By default, a database mirroring endpoint requires the encryption of data that is sent over mirroring connections. In this case, the endpoint can connect only to endpoints that also use encryption. Unless you can guarantee that your network is secure, we recommend that you require encryption for your database mirroring connections. However, if you have a guaranteed secured network, you can turn off encryption, and gain a bit of performance.

Database mirroring endpoints support two encryption algorithms—RC4 and AES. RC4 is the default. Figure 6 illustrates the impact of endpoint encryption (with RC4 algorithm) on transaction throughput for Workload1.

Figure 6: Transaction throughput with endpoint encryption with RC4 algorithm

Figure 6: Transaction throughput with endpoint encryption with RC4 algorithm

Figure 7 illustrates the impact of endpoint encryption (with RC4 algorithm) on response time for Workload1.

Figure 7: Transaction response time with endpoint encryption with RC4 algorithm

Figure 7: Transaction response time with endpoint encryption with RC4 algorithm

The numbers in Figure 6 and Figure 7 show a marginal impact on performance. Therefore, it is always a best practice to configure database mirroring endpoints with encryption.

When you create a database mirroring endpoin by using the CREATE ENDPOINT statement, the endpoint is created with encryption by default. If you decide to change the encryption of an endpoint after establishing mirroring, you need to take some extra care. The CREATE or ALTER ENDPOINT statements allow three possible values for the ENCRYPTION argument—REQUIRED, SUPPORTED, or DISABLED. (REQUIRED is the default.) For database mirroring to work, the endpoints of the principal, the mirror, and the witness (if there is one) all must be compatible. An endpoint with ENCRYPTION=REQUIRED cannot communicate with an endpoint with ENCRYPTION=DISABLED and vice versa. Changing the encryption of one endpoint from DISABLED to REQUIRED (or vice versa) breaks the mirroring session. Therefore, you need to change the encryption settings of the database mirroring endpoints from DISABLED to REQUIRED in two steps. First change the encryption from DISABLED to SUPPORTED for all the endpoints involved in the mirroring session (principal, mirror and witness, if any). Then change the encryption from SUPPORTED to REQUIRED for all the endpoints. The middle state of SUPPORTED allows the endpoint to communicate with other endpoints with either REQUIRED or DISABLED encryption.

Certificates

We tested database mirroring between two remote database servers—one in Redmond, Washington, and the other in Charlotte, North Carolina. The two database servers are in different and untrusted domains. To establish database mirroring between untrusted domains, certificates are required to authenticate connection requests. Certificates have no impact on performance and provide a secured way of authenticating database mirroring connections. On each server (principal, mirror, and witness), the endpoint is configured with a locally created certificate. Then the certificates are copied to the other servers.

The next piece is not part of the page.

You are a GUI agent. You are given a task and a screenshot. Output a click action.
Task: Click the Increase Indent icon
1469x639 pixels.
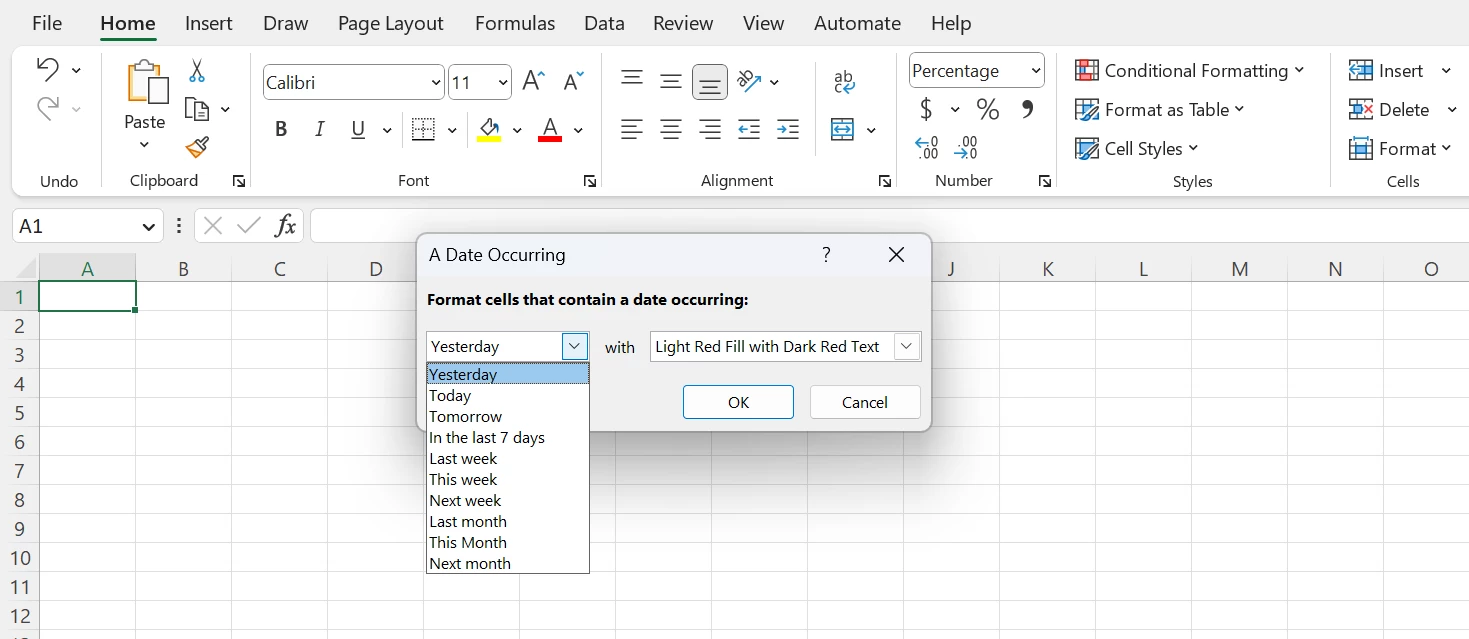[x=788, y=130]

While copying certificates and database backups between servers in different domains, you should always use a secured copy method, such as winscp.

For details on how to create certificates and how to configure database mirroring using certificates, see SQL Server Books Online.

Network Configuration Best Practices

Network configuration plays an important role in the performance and safety provided by database mirroring. Extensive tests with database mirroring were performed on a local area network, and a simulated wide area network, and a metropolitan area network to determine the impact of network latency (roundtrip times) and network bandwidth on the throughput of the principal database. Table 7 lists the roundtrip times (RTT) typically observed in local, metropolitan, and wide area networks.

Network type

Typical roundtrip times (RTT) in milliseconds (ms)

Local area network

0 to 2

Metropolitan area network

2 to 20

Wide area network

20 to 200

Table 7: Type of network and associated network latency

Database mirroring on a local area network

On a local area network, database mirroring can help minimize unplanned as well as planned downtime. Synchronous database mirroring with a witness is a viable option in a local area network, since the network latency is usually low, thereby offering the benefits of high availability to reduce unplanned downtime.

Database mirroring can also be used to minimize planned downtime due to hardware upgrades, software upgrades, storage changes, and database configuration changes as described in Database Availability During Planned Downtime earlier in this white paper.

Within a reliable LAN, synchronous mirroring with a witness is recommended if availability is of higher importance than performance. However, if performance is of paramount importance, asynchronous mirroring is preferred. You need to make this design tradeoff based on the performance and availability requirements of your application and the performance impact of synchronous mirroring on your application.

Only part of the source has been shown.